* Testo selezionato *
- Le Residenze sabaude
riconosciute beni Unesco dal 1997 (si tratta di un lungo elenco di edifici tra cui spiccano Palazzo Madama, Palazzo Reale, il Castello del Valentino, buona parte di piazza Castello e la villa della Regina – all’interno della città di Torino – la Reggia di Venaria, la Palazzina di Stupinigi e i Castelli di Moncalieri, Rivoli, Racconigi e Pollenzo – più o meno limitrofi al capoluogo piemontese). - Una parte dei Sacri Monti del Piemonte e della Lombardia
(nella fattispecie Belmonte, Crea, Domodossola, Ghiffa, Oropa, Orta e Varallo Sesia) entrati nella Lista Unesco nel 2003. - Due siti palafitticoli preistorici dell’arco alpino
a Viverone (TO) e Mercurago, (NO), dei 156 disposti in sei nazioni europee, dichiarati beni patrimonio dell’umanità nel 2011. - I Paesaggi Vitivinicoli di Langhe-Roero e Monferrato
l’ultimo sito iscritto alla lista nel 2014.
Ma come si fa a far riconoscere un bene come patrimonio dell’umanità? E soprattutto com’è il presente e come sarà il futuro di questi beni così importanti? Per scoprirlo siamo andati a fare due chiacchiere con l’ing. Marco Valle, di SiTI (Istituto Superiore sui Sistemi Territoriali per l’Innovazione) associazione costituita nel 2002 dal Politecnico di Torino e dalla Compagnia di San Paolo, che di recente si è occupato della candidatura dell’area delle Langhe-Roero e Monferrato alla Lista del patrimonio mondiale dell’umanità.
Buongiorno. La prima domanda che sorge spontanea è: come si candida un sito alla Lista Unesco? Chi può richiedere di candidare un bene alla Lista?

* Estratti del dataset *
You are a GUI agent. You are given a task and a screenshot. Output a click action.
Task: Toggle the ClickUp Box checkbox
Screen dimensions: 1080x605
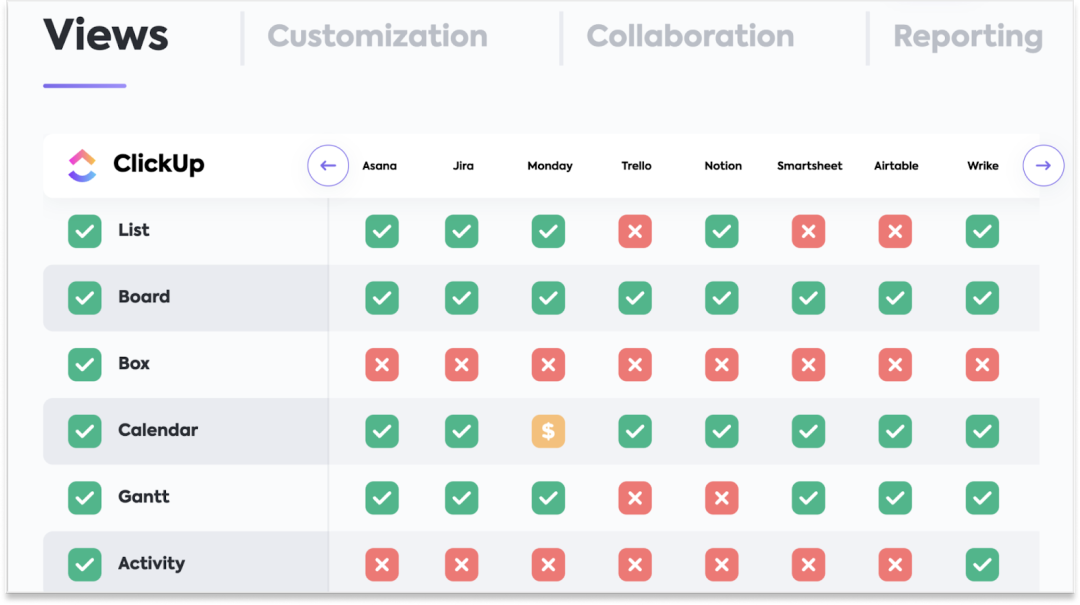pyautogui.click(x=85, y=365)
==
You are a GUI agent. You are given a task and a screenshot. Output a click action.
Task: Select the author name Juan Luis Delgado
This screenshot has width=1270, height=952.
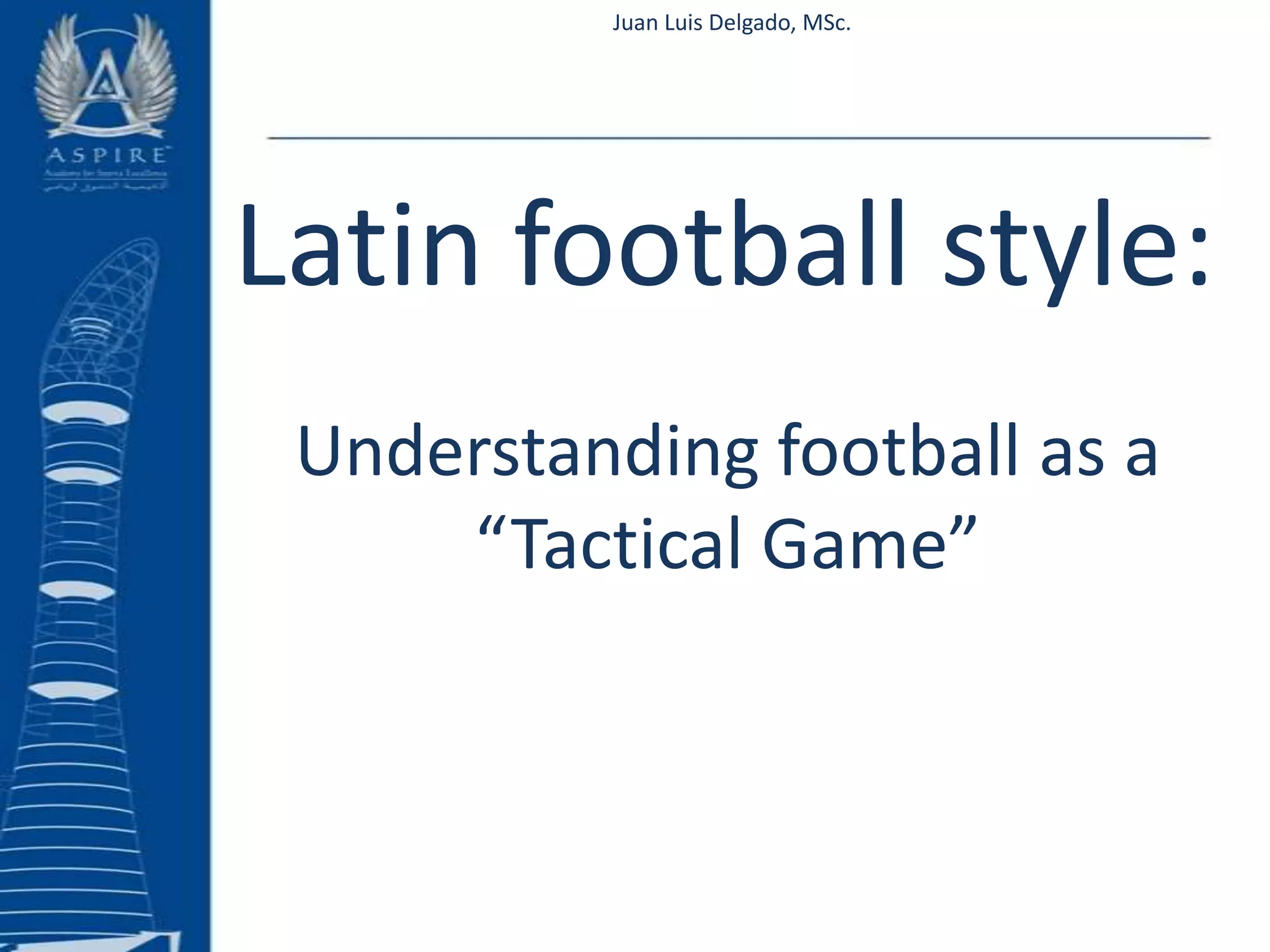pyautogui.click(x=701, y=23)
==
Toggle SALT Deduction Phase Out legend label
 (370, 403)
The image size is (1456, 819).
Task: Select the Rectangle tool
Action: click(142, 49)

* Elenco dei compiti *
1. Stabilisca se ciascuna affermazione concorda con il testo sui siti Unesco, rispondendo sì o no e riportando tra virgolette le parole decisive del testo. (a) Le Residenze sabaude sono riconosciute beni Unesco dal 1997. (b) I Sacri Monti citati sono entrati nella Lista Unesco nel 2011. (c) SiTI è un'associazione costituita nel 2002 dal Politecnico di Torino e dalla Compagnia di San Paolo.
2. Trascriva fedelmente il passo del testo sui siti Unesco che comincia con "- Le Residenze" e prosegue fino a "lista nel 2014.".
Per rispondere si basi esclusivamente sul testo sui siti Unesco, senza ricorrere alle righe.

* Risposte scritte *
1.
(a) Sì: «riconosciute beni Unesco dal 1997».
(b) No: «entrati nella Lista Unesco nel 2003».
(c) Sì: «associazione costituita nel 2002 dal Politecnico di Torino e dalla Compagnia di San Paolo».

2.
- Le Residenze sabaude
riconosciute beni Unesco dal 1997 (si tratta di un lungo elenco di edifici tra cui spiccano Palazzo Madama, Palazzo Reale, il Castello del Valentino, buona parte di piazza Castello e la villa della Regina – all’interno della città di Torino – la Reggia di Venaria, la Palazzina di Stupinigi e i Castelli di Moncalieri, Rivoli, Racconigi e Pollenzo – più o meno limitrofi al capoluogo piemontese). - Una parte dei Sacri Monti del Piemonte e della Lombardia
(nella fattispecie Belmonte, Crea, Domodossola, Ghiffa, Oropa, Orta e Varallo Sesia) entrati nella Lista Unesco nel 2003. - Due siti palafitticoli preistorici dell’arco alpino
a Viverone (TO) e Mercurago, (NO), dei 156 disposti in sei nazioni europee, dichiarati beni patrimonio dell’umanità nel 2011. - I Paesaggi Vitivinicoli di Langhe-Roero e Monferrato
l’ultimo sito iscritto alla lista nel 2014.